Zwei Weltmeisterschaften, acht Titel, ein Weltrekord
Doch auch bei Mutter Maria sind die Sorgen mittlerweile dem Stolz gewichen. Denn ihre Tochter ist international erfolgreich. Gleich bei ihrer ersten Weltmeisterschaft in Slowenien vor zwei Jahren holte sie vier Titel. Und auch im letzten Jahr in Estland wurde Gockeln vierfache Weltmeisterin in ihrer Altersgruppe B (19 bis 29 Jahre).

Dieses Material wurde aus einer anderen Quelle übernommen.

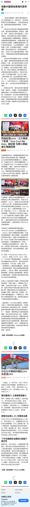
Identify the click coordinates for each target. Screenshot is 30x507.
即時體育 (4, 150)
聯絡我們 (3, 489)
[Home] (7, 2)
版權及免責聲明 (19, 489)
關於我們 (3, 492)
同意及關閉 (23, 500)
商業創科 (4, 377)
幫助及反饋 (17, 492)
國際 (3, 12)
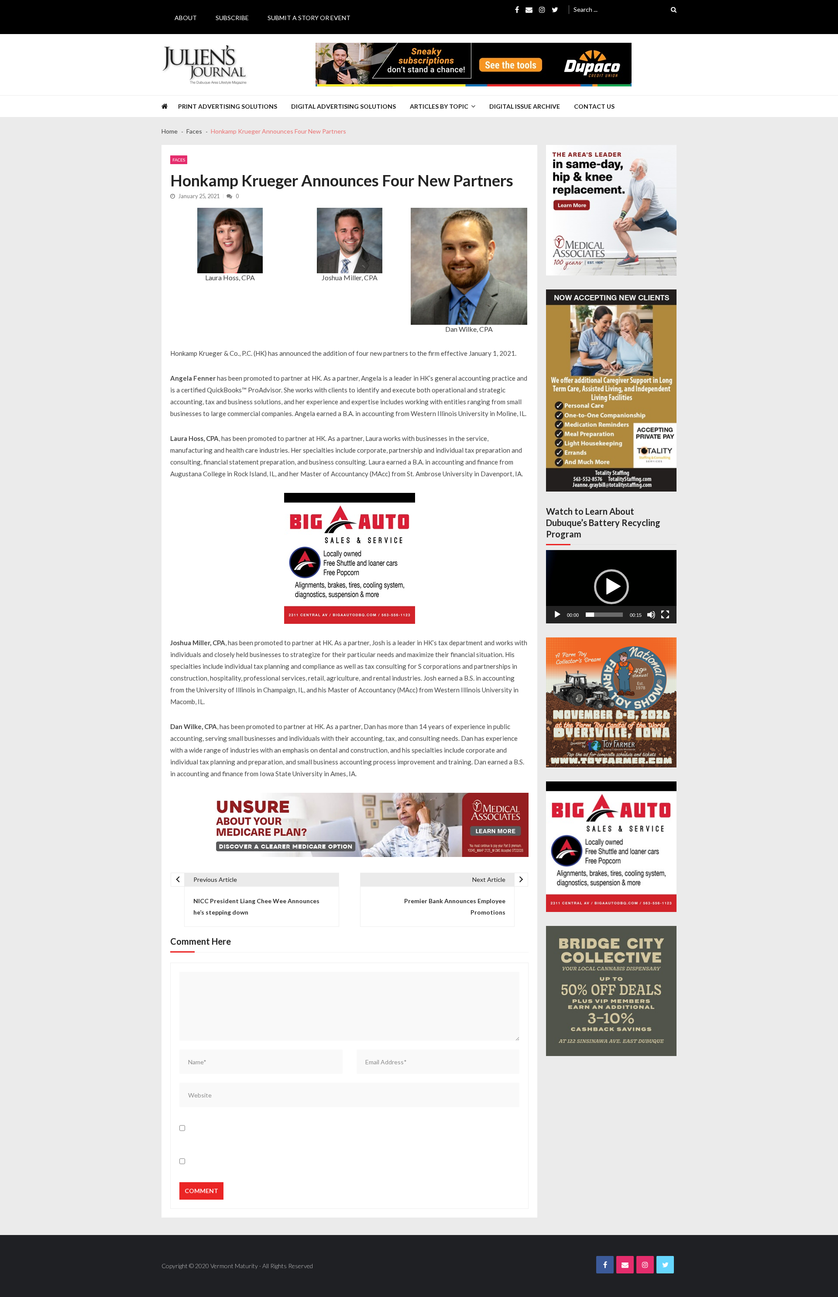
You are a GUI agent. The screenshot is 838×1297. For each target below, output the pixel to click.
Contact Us (594, 106)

Ihre Paradedisziplin ist das Brustschwimmen. Hier war sie sogar die Beste aller Altersklassen. Zudem gelang ihr in Tallinn über 50 Meter mit 37,8 Sekunden ein Weltrekord.
Jubel in der Sauna
"Ich habe erst immer später in der Sauna davon erfahren", schmunzelt die Niederbayerin, "da haben sich alle für mich gefreut". Tatsächlich ist das schnelle, organisierte Aufwärmen direkt nach der extremen Kältebelastung sehr wichtig.
Die bescheidene Steuerfachangestellte mache sich nicht viel aus den Titeln. Sie habe vor allem Freude an dem Sport. "Ich setze mir eigentlich generell gar keine Erwartungen. Natürlich hat man Hoffnungen. Aber jetzt schauen wir einfach was passiert. Ich lasse mich überraschen", sagt die 20-Jährige mit Blick auf die anstehende WM.
Taubheits- und Glücksgefühle
An diesem eisigen Tag im Freibad Mallersdorf-Pfaffenberg entledigt sich die Weltmeisterin ihrer Winterkleidung und steigt schnell ins Wasser. Ein Aufwärmprogramm gibt es nicht. Sie zieht vier 50-Meter-Bahnen in hohem Tempo.
Danach fällt ihr das Sprechen schwer: "Ich spüre die Finger nicht mehr, die Zehen ein bisschen. Das Zittern fängt an." Jetzt sei es Zeit, schnell ins Warme zu kommen. "Man fragt sich jedes Mal vorher, warum man das macht. Es beginnt alles zu kribbeln und kann wehtun. Aber am Ende hat man einfach Glücksgefühle."